*** Data shown

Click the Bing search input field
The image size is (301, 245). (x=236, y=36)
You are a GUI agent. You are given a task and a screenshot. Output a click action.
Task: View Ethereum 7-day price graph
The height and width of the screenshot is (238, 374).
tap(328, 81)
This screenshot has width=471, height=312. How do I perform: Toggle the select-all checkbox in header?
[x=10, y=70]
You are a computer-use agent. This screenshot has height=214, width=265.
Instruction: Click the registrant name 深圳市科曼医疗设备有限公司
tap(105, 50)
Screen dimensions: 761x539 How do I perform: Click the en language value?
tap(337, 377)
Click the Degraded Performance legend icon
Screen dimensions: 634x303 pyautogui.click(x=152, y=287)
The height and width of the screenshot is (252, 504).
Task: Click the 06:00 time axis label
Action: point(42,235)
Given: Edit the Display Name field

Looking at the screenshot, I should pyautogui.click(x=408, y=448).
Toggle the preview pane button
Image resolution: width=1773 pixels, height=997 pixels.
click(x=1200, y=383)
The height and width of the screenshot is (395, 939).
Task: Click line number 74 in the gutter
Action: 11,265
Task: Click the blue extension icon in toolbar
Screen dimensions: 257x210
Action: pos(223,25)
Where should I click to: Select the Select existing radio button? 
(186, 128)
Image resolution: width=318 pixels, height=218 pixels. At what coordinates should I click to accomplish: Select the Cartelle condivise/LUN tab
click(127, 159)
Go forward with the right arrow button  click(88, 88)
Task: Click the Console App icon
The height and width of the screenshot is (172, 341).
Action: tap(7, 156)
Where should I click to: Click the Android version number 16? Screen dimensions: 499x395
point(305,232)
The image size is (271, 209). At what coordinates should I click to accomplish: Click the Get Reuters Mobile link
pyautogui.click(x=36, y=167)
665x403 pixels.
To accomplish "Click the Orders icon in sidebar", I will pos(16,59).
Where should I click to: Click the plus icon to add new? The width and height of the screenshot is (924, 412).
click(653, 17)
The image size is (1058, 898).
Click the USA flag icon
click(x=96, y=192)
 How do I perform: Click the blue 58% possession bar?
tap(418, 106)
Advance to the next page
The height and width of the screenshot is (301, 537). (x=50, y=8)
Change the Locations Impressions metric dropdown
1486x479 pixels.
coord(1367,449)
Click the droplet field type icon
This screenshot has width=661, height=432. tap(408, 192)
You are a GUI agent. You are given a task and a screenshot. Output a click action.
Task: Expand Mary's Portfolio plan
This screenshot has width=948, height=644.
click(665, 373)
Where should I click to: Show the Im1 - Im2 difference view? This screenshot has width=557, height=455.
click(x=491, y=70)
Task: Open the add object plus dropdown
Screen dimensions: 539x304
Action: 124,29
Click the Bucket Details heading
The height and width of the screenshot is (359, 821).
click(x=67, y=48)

******

**Exercise prompt:** Each line in the listing above from the one containing "Image resolution: width=318" through the one containing "The image size is (1058, 898)." should be repeated exactly, and no other line.

**Answer to the problem:**
Image resolution: width=318 pixels, height=218 pixels. At what coordinates should I click to accomplish: Select the Cartelle condivise/LUN tab
click(127, 159)
Go forward with the right arrow button  click(88, 88)
Task: Click the Console App icon
The height and width of the screenshot is (172, 341).
Action: tap(7, 156)
Where should I click to: Click the Android version number 16? Screen dimensions: 499x395
point(305,232)
The image size is (271, 209). At what coordinates should I click to accomplish: Click the Get Reuters Mobile link
pyautogui.click(x=36, y=167)
665x403 pixels.
To accomplish "Click the Orders icon in sidebar", I will pos(16,59).
Where should I click to: Click the plus icon to add new? The width and height of the screenshot is (924, 412).
click(653, 17)
The image size is (1058, 898).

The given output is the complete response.